Ludwik Leszek Sobolewski (born 13 September 1965) is a Polish lawyer. He was the CEO of the Bucharest Stock Exchange between 2013 and 2017.

==Professional career==
Sobolewski was president and CEO of the Warsaw Stock Exchange (WSE) between 2006 and 2013. During his mandate, WSE became the leading stock exchange in CEE and a listed company on its own regulated market since 2010, after the rolling of a successful IPO. Sobolewski supported the business development of the stock exchange, by attracting new companies for listing, increasing the number of international members of the WSE, and by promoting the services and products of the exchange.
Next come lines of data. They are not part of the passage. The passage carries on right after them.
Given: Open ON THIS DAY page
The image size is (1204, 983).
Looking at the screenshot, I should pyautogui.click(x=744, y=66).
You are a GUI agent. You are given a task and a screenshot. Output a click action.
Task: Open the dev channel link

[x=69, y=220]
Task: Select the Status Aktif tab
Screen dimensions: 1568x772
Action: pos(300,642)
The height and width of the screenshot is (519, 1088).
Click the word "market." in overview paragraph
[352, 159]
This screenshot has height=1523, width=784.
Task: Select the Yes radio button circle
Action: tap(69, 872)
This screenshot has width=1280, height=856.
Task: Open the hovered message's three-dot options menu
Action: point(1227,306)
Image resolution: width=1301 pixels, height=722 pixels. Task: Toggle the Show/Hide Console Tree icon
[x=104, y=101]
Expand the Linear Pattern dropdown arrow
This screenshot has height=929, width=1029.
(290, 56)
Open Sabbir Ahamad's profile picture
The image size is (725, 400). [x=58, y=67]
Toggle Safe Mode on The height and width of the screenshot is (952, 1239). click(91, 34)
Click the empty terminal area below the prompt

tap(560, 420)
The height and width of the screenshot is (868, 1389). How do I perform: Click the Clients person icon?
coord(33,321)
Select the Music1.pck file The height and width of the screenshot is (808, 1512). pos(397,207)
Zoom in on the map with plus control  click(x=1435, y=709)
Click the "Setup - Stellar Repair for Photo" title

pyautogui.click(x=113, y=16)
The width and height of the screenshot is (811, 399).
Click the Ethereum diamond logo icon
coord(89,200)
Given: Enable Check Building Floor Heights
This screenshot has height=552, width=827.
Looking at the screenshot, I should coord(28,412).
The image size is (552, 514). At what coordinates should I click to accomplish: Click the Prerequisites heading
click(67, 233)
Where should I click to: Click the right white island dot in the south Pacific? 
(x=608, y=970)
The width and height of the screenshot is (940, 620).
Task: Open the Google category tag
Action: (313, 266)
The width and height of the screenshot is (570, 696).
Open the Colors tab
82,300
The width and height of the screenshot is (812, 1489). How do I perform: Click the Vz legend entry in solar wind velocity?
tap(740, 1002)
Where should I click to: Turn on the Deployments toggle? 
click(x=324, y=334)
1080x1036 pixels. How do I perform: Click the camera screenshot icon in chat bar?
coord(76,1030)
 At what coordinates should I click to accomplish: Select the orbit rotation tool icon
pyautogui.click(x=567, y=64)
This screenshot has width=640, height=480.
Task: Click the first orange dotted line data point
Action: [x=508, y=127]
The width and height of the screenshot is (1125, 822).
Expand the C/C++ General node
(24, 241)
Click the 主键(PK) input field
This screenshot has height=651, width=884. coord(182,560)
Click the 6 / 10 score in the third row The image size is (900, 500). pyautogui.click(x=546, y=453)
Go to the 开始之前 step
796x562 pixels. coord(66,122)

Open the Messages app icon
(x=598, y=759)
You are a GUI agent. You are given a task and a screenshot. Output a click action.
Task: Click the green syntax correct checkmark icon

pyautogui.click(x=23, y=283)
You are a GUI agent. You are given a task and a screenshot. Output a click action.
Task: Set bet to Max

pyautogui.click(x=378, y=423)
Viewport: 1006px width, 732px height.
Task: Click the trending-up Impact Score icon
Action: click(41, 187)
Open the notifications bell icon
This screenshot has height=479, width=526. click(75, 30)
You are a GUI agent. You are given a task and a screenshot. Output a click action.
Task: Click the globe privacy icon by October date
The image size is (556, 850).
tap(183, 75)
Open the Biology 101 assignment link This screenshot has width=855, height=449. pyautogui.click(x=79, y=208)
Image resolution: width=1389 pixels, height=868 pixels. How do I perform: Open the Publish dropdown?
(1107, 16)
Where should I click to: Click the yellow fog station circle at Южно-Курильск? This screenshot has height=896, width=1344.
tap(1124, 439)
He also played an active role in the creation of the capital market infrastructure, with NewConnect, a market for start-ups, early stage and small and medium-size companies, with Catalyst market, the first organized, exchange-type market for non-treasury debt securities in Poland, with the BondSpot SA and the Polish Power Exchange SA acquisition.

Before WSE, Sobolewski spent several years as the executive vice-president of the Polish National Depository for Securities (and Clearing House). He was also chairman of a number of supervisory boards of the following companies: PAK, IDEA TFI, National Depository for Securities SA, Polish Power Exchange SA, BondSpot SA, Exchange Centre SA, WSE InfoEngine SA, National Board for Research and Development, "Poland Now" Foundation.

==Education and honors==
Sobolewski is a lawyer by education. In 1989 he graduated from the Law and Administration Faculty of the Jagiellonian University in Kraków. He holds the title of Doctor of Law (PhD) from Université Panthéon-Assas (Paris II). He is legal advisor and, in that capacity, member of the Bar of Legal Advisors. Between 2006 and 2010, Sobolewski was the president of the Association of Polish Lawyers.

He was decorated twice with one of the highest Polish medals, the Order of Polonia Restituta by the presidents of Poland for his merits in developing the capital market in Poland.